Si une station d’épuration peut en moyenne fonctionner jusqu’à trente ou quarante ans, leur durée de vie, en Guadeloupe, atteint à peine treize ans. « Le service n’étant pas financièrement équilibré, on ne prévoit pas de frais de remplacement, explique Guillaume Steers. Ainsi, lorsqu’une pompe casse, on peut attendre des années avant de la changer. »

De surcroît, les réseaux d’assainissement sont peu surveillés, la télésurveillance du réseau existant à peine en Guadeloupe. En cas de rejet, aucune alerte ne s’enclenche donc et la pollution devient difficilement quantifiable.

Il faut également voir du côté des particuliers : en Guadeloupe, 60 % des foyers ne sont pas raccordés à une station d’épuration. Ils s’organisent alors autour de réseaux d’assainissement privés, dits « non collectifs », qui, « dans leur énorme majorité ne sont pas aux normes », regrette Guillaume Steers. « En matière de pollution, les rejets sont certes moins importants, mais très diffus et omniprésents ». L’assainissement non collectif ne dépendant pas de la Deal, il est ainsi très peu contrôlé.
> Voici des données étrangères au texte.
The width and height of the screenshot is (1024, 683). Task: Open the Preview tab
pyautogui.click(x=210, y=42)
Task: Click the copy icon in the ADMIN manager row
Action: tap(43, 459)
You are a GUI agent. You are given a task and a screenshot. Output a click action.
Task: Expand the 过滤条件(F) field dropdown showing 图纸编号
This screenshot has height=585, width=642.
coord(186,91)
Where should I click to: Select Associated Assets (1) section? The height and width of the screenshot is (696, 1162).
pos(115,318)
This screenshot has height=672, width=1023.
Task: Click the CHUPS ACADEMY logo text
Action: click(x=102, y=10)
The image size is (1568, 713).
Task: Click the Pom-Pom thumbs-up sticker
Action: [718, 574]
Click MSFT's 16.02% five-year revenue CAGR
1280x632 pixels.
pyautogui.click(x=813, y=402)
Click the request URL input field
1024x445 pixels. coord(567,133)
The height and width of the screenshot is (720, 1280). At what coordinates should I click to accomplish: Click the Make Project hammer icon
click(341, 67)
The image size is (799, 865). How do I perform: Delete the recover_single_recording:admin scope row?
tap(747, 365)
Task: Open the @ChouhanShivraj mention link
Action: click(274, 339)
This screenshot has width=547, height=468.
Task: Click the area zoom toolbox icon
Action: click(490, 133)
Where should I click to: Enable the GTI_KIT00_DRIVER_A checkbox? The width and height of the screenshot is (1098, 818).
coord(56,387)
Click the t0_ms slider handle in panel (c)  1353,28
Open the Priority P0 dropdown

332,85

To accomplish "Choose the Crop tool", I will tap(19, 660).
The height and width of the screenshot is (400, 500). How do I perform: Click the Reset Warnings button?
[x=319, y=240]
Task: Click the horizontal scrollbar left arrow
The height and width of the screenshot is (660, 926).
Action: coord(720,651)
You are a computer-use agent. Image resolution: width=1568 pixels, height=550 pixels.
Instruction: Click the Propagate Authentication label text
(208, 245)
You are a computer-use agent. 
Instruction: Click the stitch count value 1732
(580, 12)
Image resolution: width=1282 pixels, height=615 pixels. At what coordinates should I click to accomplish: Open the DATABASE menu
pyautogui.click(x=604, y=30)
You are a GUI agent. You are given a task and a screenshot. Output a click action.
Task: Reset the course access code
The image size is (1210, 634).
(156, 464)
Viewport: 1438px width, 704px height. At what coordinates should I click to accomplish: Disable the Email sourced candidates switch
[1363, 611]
D’une manière générale, le manque de connaissances et de surveillance des réseaux d’eau et d’assainissement empêche de déterminer précisément les enjeux écologiques qui se jouent en Guadeloupe. Si bien que, lorsqu’il s’agit d’évoquer le scandale de l’eau, l’attention se focalise sur les responsabilités politiques et économiques ainsi que sur les cris de détresse, légitimes, des consommateurs, au détriment des conséquences de ce « scandale » sur les milieux et la diversité du vivant.